From the Orange County Register:
James Tooley used to believe the way to eradicate illiteracy and improve education was to make free public schools available to everyone. Then he ventured into the slums of India.
On a national holiday he took an autorickshaw into the Old City – the slums – of Hyderabad, India. As he shocked his driver with his determination to explore the slums, he discovered that "the stunning thing about the drive was that private schools had not thinned out as we went from the poshest parts of town to the poorest. Everywhere among the little stores and workshops, were private schools!"
So began his journey of discovery.
Tooley that first day encountered Fazalur Rahman Khurrum, head of a ramshackle establishment grandly named the Royal Grammar School and also head of an association catering to private schools serving the poor, with 500 members in Hyderabad alone. Over the next 10 days Tooley visited 50 schools and was impressed by the enthusiasm of students and teachers alike.
It turned out that even though government schools were set up throughout the city, many poor parents had a low opinion of them and scraped together the 60-100 rupees a month ($1.33-$2.22 at exchange rates then) to send their children to private schools. And while many of these schools were begun by people with a special feeling for poor people and a desire to help them, almost none were charities (though all accepted for free or at reduced rates orphans and others who couldn't afford the regular fees) but had to make a profit to survive.
The experts told him the private schools were "businessmen ripping off the poor", that they are a "passing fad", and run by "unscrupulous people who cared only about profit". I'm surprised there was no mention of "cherry-picking students".

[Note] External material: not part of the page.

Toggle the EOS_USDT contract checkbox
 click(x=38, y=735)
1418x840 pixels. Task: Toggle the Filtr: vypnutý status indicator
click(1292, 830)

Some of the experts were even aware of shortcomings in public schools. One report on four provinces in India noted that unannounced visits found "teaching activity" was occurring in only half of the government schools, and in a third of them the principal wasn't even around. Reports abounded of teachers sleeping during class time, showing up drunk or not showing up at all. This report even noted some valid reasons parents might prefer private schools:
"In a private school, the teachers are accountable to the manager (who can fire them), and, through him or her, to the parents (who can withdraw their children). In a government school, the chain of accountability is much weaker, as teachers have a permanent job with salaries and promotions unrelated to performance. This contrast is perceived with crystal clarity by the vast majority of parents."
Yet such observations never made it into the executive summaries of such reports.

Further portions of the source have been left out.